| Stored data entries |
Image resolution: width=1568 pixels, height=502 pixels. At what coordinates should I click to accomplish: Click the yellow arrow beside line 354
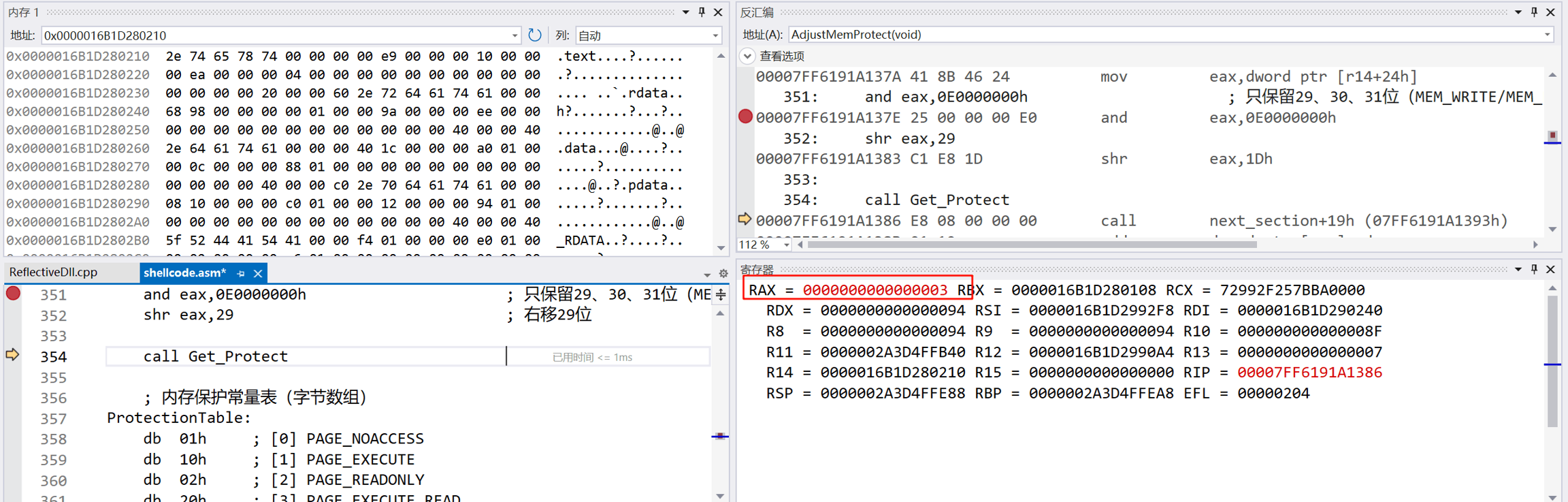[x=12, y=355]
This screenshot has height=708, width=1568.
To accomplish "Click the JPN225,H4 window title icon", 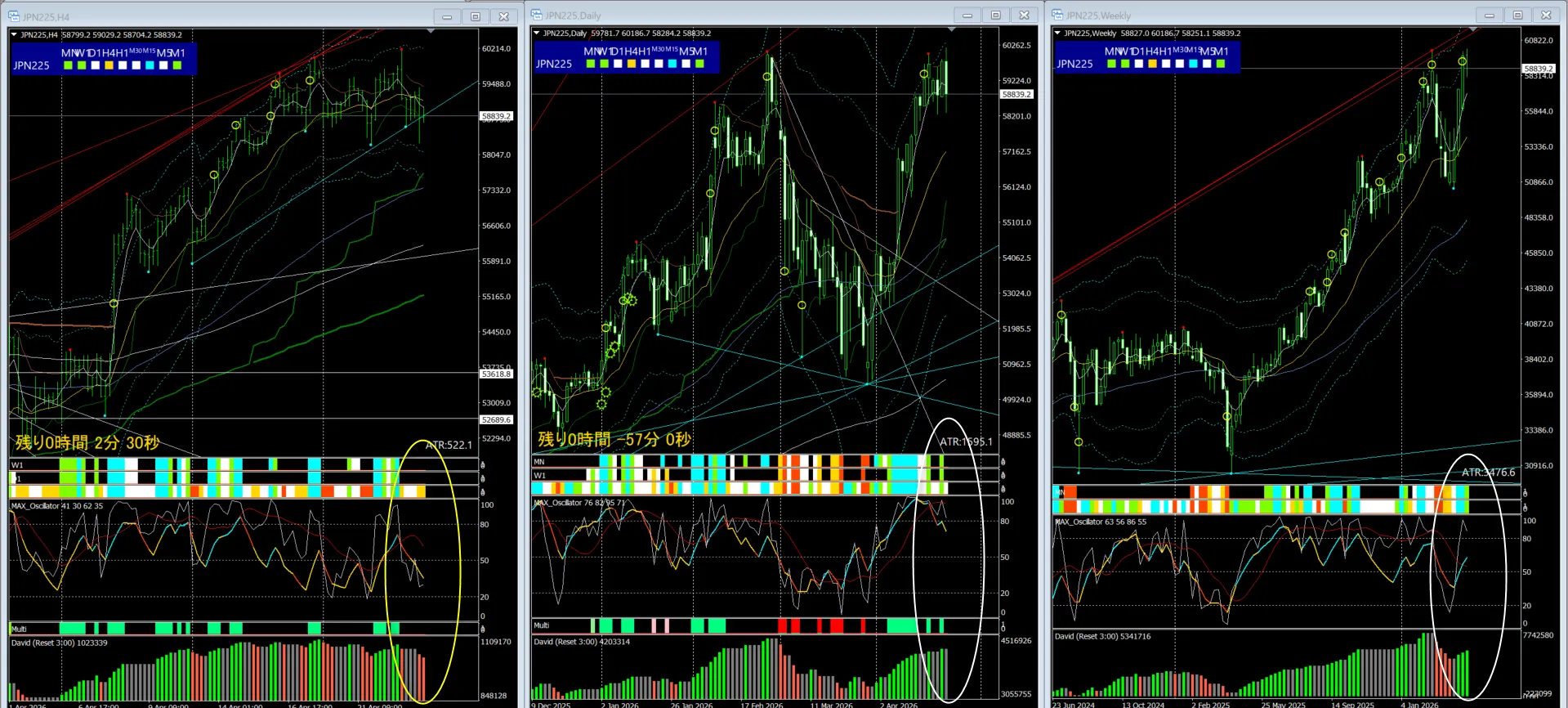I will [14, 16].
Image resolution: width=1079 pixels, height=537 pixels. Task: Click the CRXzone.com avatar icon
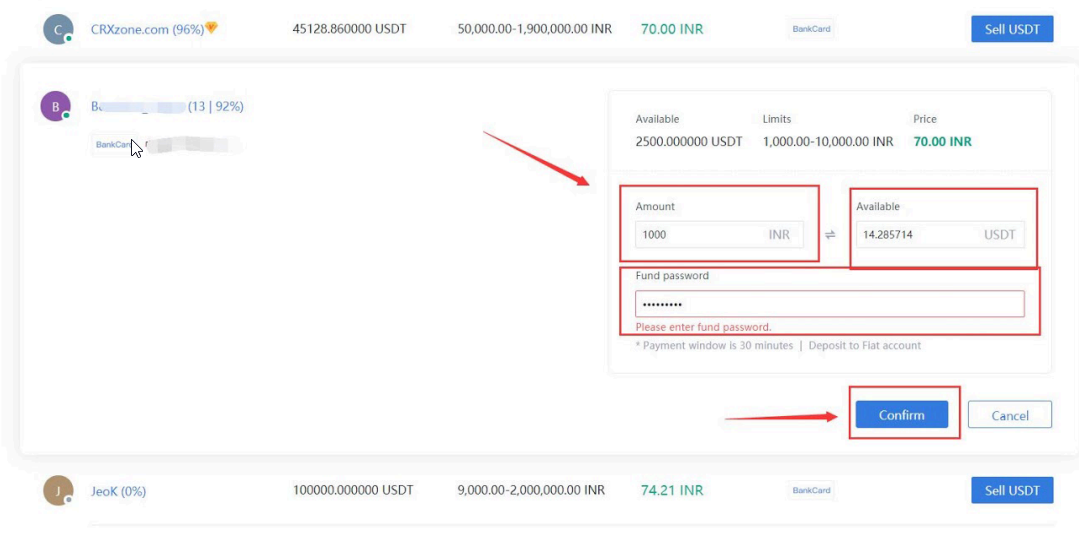point(59,29)
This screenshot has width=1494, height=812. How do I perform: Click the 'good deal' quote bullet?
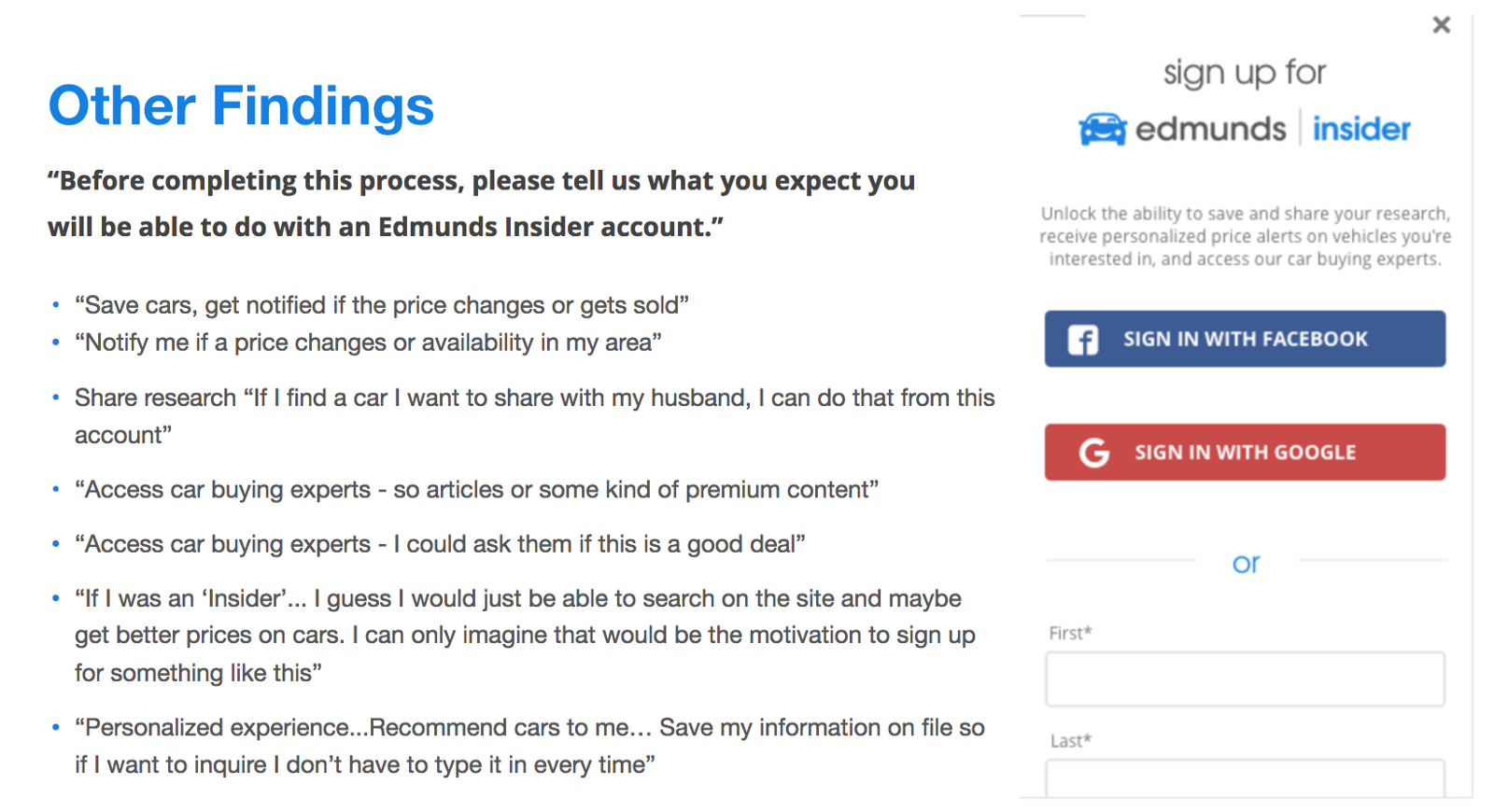[440, 544]
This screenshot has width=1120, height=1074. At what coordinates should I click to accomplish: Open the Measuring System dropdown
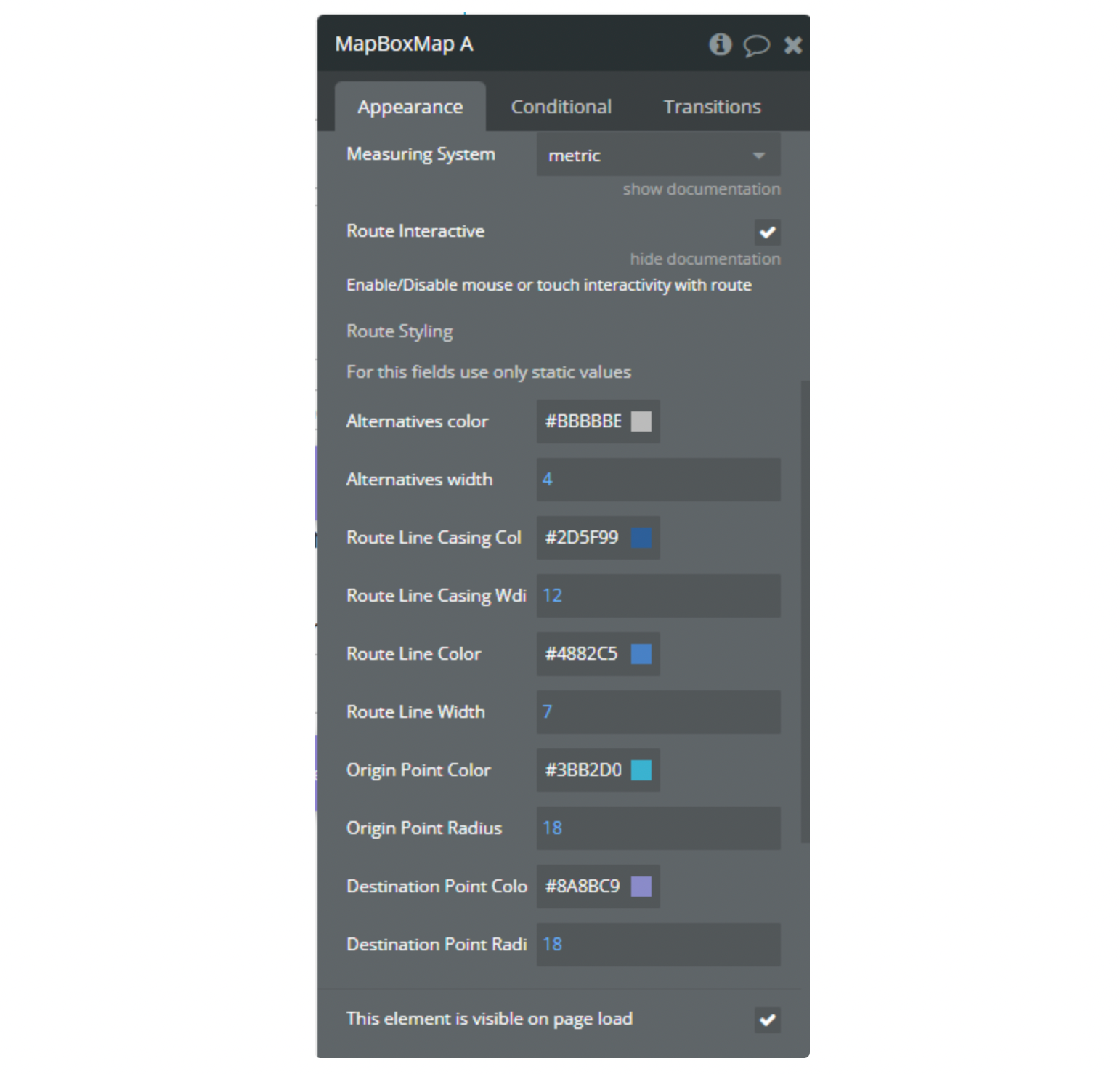pyautogui.click(x=758, y=155)
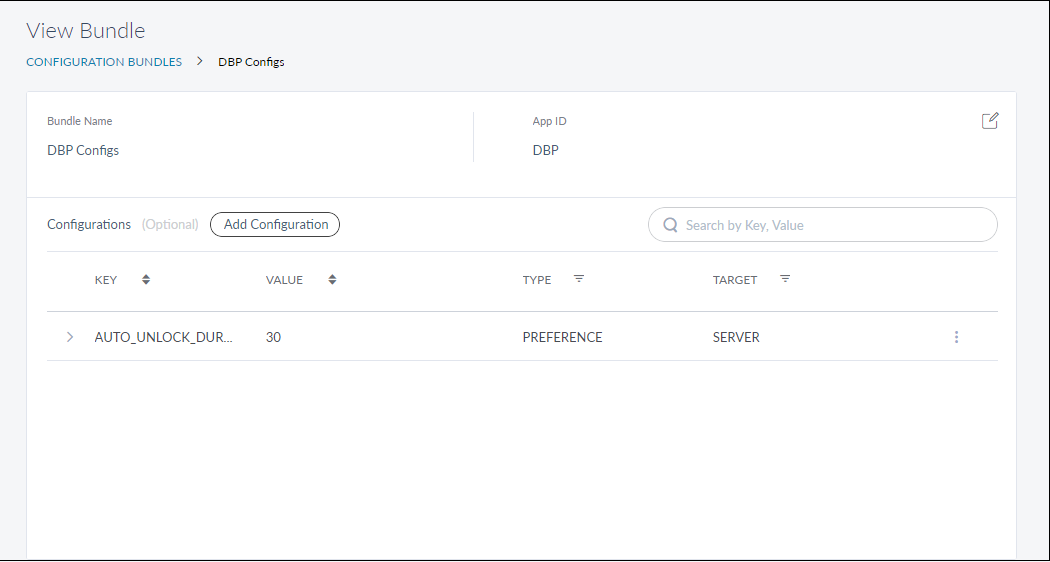The height and width of the screenshot is (562, 1050).
Task: Expand the AUTO_UNLOCK_DUR configuration row
Action: tap(70, 337)
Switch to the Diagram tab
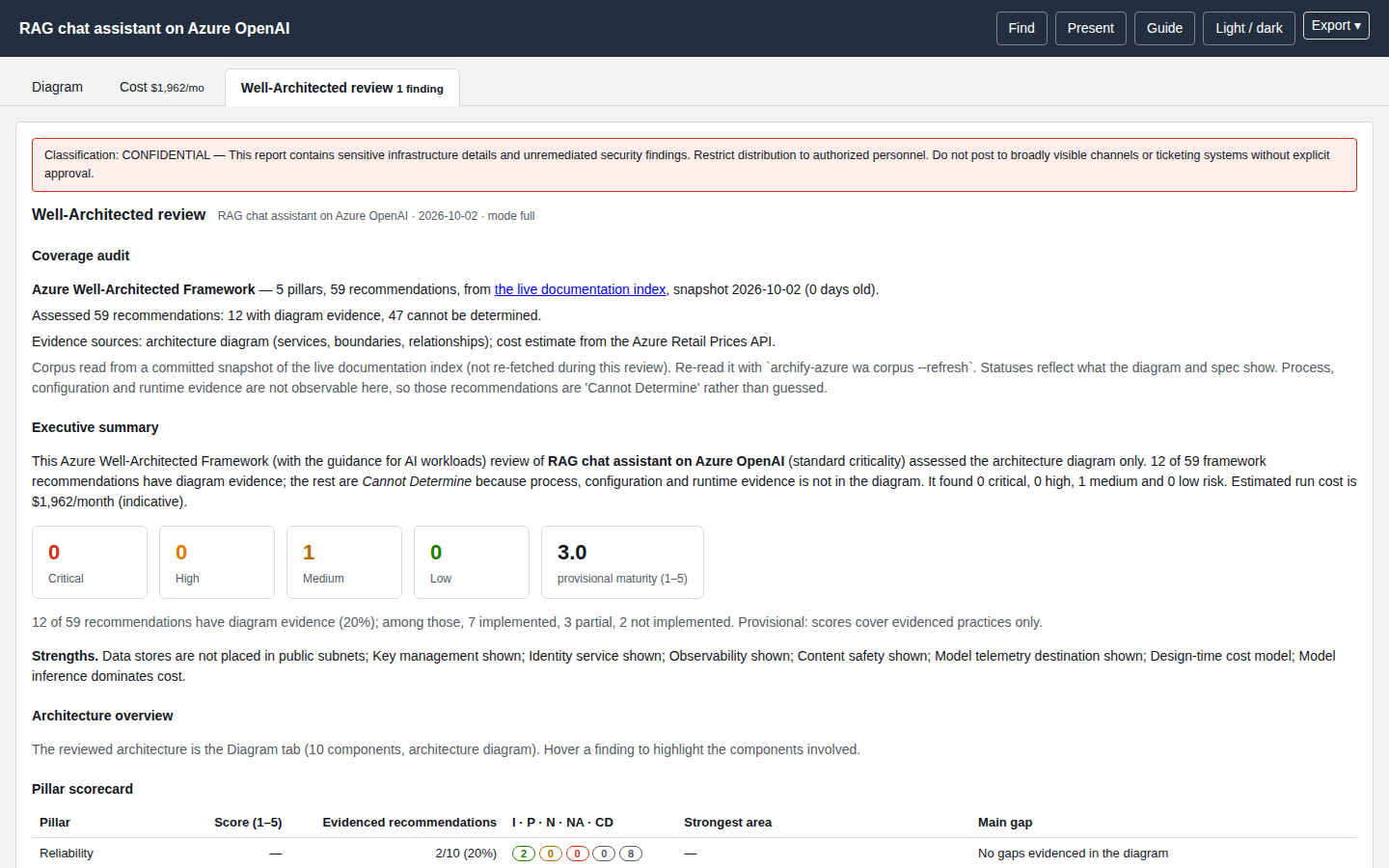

| About this task |
Only the lines from the one that holds "This screenshot has width=1120, height=1074." through the end of the records above should be printed again, exactly as they are. Leave out the pictures.

| Answer to this task |
This screenshot has width=1120, height=1074. At what coordinates should I click to accomplish: Open the Measuring System dropdown
pyautogui.click(x=758, y=155)
The height and width of the screenshot is (562, 1050).
Task: Expand the AUTO_UNLOCK_DUR configuration row
Action: tap(70, 337)
Switch to the Diagram tab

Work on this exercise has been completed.